▸ TRY IT:
Which lines run from the start of the data below to the line containing "591x574 pixels."? Set them down exactly, with none added.

▸ RECORDS PROVIDED:

-.-.-

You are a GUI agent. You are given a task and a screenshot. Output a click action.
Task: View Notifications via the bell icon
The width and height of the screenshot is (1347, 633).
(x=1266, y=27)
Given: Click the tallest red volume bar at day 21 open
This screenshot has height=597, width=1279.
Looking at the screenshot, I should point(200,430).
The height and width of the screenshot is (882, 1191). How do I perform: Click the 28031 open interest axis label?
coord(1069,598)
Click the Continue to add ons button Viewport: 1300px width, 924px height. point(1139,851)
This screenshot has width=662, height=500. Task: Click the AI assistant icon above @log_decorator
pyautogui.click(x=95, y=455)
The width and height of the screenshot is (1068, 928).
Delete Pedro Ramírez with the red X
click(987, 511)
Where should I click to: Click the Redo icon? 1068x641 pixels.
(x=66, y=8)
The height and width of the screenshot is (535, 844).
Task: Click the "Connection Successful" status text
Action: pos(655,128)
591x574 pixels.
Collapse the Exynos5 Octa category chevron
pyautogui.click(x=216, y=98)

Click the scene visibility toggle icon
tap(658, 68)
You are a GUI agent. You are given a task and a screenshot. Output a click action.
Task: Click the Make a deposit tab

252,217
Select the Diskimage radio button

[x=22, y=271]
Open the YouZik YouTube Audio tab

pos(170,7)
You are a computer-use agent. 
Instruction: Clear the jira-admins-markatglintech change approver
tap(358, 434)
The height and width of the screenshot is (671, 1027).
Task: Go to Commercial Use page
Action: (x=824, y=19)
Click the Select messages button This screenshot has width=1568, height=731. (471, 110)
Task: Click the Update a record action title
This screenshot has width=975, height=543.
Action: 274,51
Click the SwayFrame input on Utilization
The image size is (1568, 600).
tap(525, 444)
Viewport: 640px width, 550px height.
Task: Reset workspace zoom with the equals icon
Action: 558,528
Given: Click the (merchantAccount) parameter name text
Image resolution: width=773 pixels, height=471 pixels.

-.-.-

▸ EXERCISE ANSWER:
You are a GUI agent. You are given a task and a screenshot. Output a click action.
Task: View Notifications via the bell icon
The width and height of the screenshot is (1347, 633).
(x=1266, y=27)
Given: Click the tallest red volume bar at day 21 open
This screenshot has height=597, width=1279.
Looking at the screenshot, I should point(200,430).
The height and width of the screenshot is (882, 1191). How do I perform: Click the 28031 open interest axis label?
coord(1069,598)
Click the Continue to add ons button Viewport: 1300px width, 924px height. point(1139,851)
This screenshot has width=662, height=500. Task: Click the AI assistant icon above @log_decorator
pyautogui.click(x=95, y=455)
The width and height of the screenshot is (1068, 928).
Delete Pedro Ramírez with the red X
click(987, 511)
Where should I click to: Click the Redo icon? 1068x641 pixels.
(x=66, y=8)
The height and width of the screenshot is (535, 844).
Task: Click the "Connection Successful" status text
Action: pos(655,128)
591x574 pixels.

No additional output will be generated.